Iris se levanta con desgana y resaca. Es marzo y en Zaragoza hace un día soleado y amable, pero ella está cansada de la amabilidad. Está harta de la educación disimulada y hasta el coño de las mascarillas y de que su madre le diga una y otra vez que se ha vuelto oscura y que ya no puede recordar quién era antes y a Iris le gustaría explicarle que ya no siente lo mismo que hace un año, porque si sintiera lo mismo solo estaría recordando algo que pasó y ya no existe, y quiere que entienda que lo que recuerda de Iris ya no es Iris y si la nueva Iris no le gusta es normal, porque tampoco se gusta a sí misma y por eso anda desconcertada, perdida y arañándose las muñecas cuando todo cansa y no hay ninguna salida, ni siquiera de emergencia.
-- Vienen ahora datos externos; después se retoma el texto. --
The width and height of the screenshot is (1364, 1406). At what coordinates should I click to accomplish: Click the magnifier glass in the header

Iris hoy se ha puesto en modo de absoluta oscuridad: chupa negra, camiseta negra, falda corta y malla negra, botas negras, ojos y pelo negro, mascarilla y sonrisa negra. Iris no queda con amigos, es una nueva moda, lleva alcohol y pastillas, paracetamoles, en la mochila y cuando llega a la plaza se junta con gente, tan oscura como ella, y beben y hablan poco y ese día Iris, que tiene 15 años, se acerca hasta una muchacha de su edad y le pregunta qué si quiere viajar con ella en una buena dosis de paracetamoles, ahora que ya llevan suficiente alcohol. La otra niña, de 14 años y de la que Iris ignora el nombre, le dice que sí y proceden a engullir en silencio y con un ritual desgarrador un paracetamol tras otro hasta que caen hundidas, sin sensación ni recuerdo que valga.
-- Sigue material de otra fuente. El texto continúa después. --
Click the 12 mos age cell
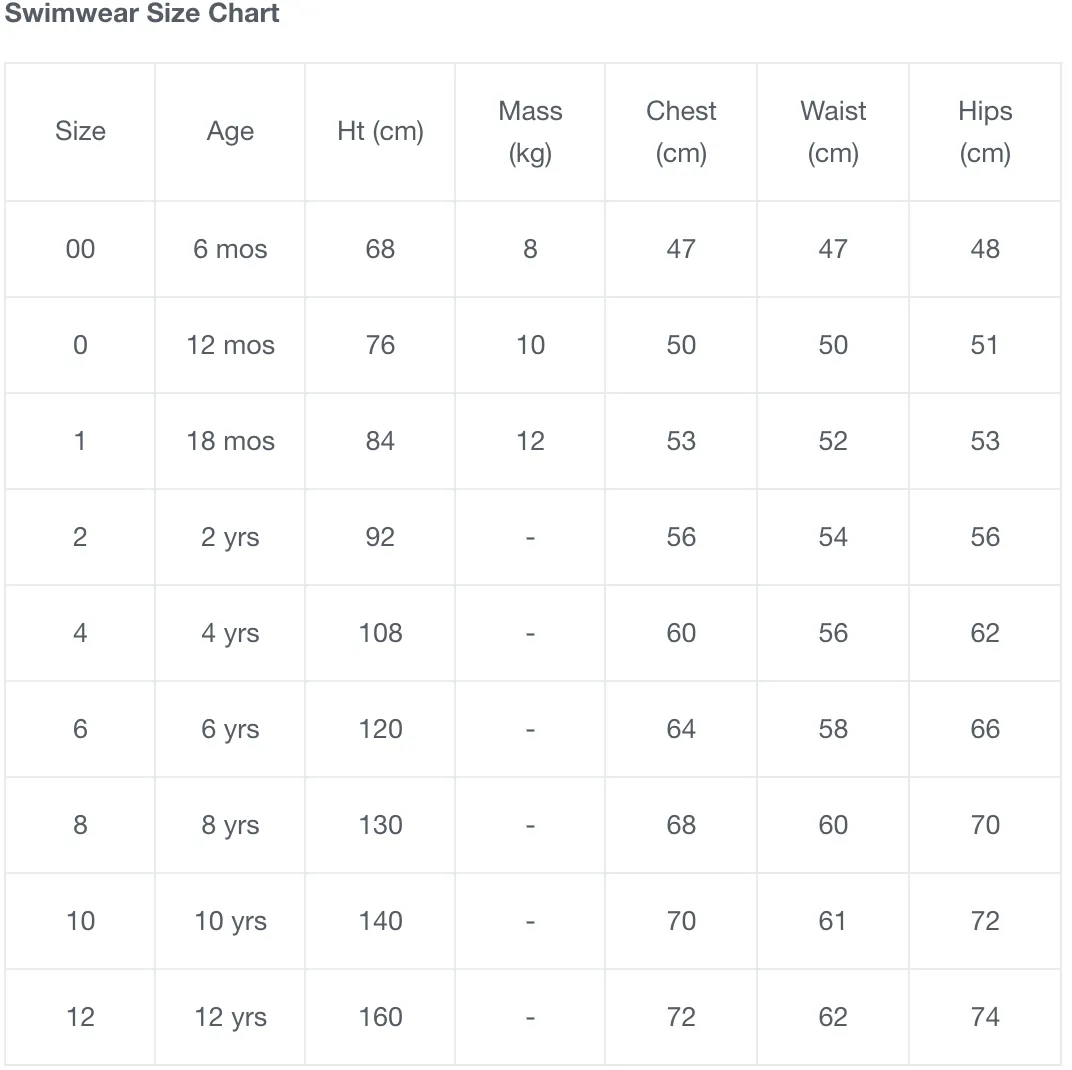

Iris despierta en el hospital y ve que la otra niña no está, piensa que quizá haya muerto y piensa que eso sería estupendo; luego escucha que al ser menor de 15 la han ingresado en el Infantil. Iris no llora, no siente, tampoco siente la sonda que le han introducido para hacerle un lavado de estómago que le resulta agotador. Entonces la ve, tras su mascarilla, y el tono infantil de los días felices se instala en su recuerdo. “Yo te conozco”, le dice Iris a una de las enfermeras: “Tus papás tenían la mejor tienda de golosinas del barrio”. La enferma la mira y de los ojos le salta una lágrima y exclama: “Iris, ¿qué te has hecho?” Iris llora y cierra los ojos y no habla y alguien le dice a la enfermera que no atienda a esa niña, que ya todo es demasiado doloroso.

Lara, que es como se llama la enfermera, acepta; sabe que es mejor no estar con Iris para que no sufra inútilmente con el recuerdo de los días amables. Sale a la calle y compra el mejor paquete de golosinas que encuentra y vuelve al hospital, al lugar donde está Iris, que descansa, y deposita ese paquete en la mesilla junto a una nota que dice: “Golosinas o el fracaso”.

Quien cree sentir lo mismo que hace un año, no está sintiendo, solo recuerda algo que pasó y ya no existe. Anotación para mí.